_Problem details_
Transcribe word for word the lines below from the line with "Where should I click to: Open three-dot" through the line with "How do I perform: Click", ends included.

[Pixel coordinate grounding data]
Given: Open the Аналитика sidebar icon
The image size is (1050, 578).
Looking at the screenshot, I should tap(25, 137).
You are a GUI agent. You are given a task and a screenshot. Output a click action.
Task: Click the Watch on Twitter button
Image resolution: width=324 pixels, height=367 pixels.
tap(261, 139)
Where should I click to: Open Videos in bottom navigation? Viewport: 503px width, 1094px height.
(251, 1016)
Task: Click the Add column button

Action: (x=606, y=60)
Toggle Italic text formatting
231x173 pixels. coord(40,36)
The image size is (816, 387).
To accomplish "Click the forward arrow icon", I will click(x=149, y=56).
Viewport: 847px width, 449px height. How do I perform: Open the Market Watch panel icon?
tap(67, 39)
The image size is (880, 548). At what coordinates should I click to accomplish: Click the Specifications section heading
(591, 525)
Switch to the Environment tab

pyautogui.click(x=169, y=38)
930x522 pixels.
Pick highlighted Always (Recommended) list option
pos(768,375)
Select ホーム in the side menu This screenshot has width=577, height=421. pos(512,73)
==
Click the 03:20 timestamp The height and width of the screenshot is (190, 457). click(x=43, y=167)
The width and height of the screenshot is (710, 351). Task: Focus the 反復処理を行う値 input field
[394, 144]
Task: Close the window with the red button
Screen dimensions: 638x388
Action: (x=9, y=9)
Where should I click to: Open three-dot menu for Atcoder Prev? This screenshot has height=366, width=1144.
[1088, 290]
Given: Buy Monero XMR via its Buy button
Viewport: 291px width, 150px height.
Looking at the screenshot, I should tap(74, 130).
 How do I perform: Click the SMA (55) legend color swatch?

_Exercise result_
Where should I click to: Open three-dot menu for Atcoder Prev? This screenshot has height=366, width=1144.
[1088, 290]
Given: Buy Monero XMR via its Buy button
Viewport: 291px width, 150px height.
Looking at the screenshot, I should tap(74, 130).
 How do I perform: Click the SMA (55) legend color swatch?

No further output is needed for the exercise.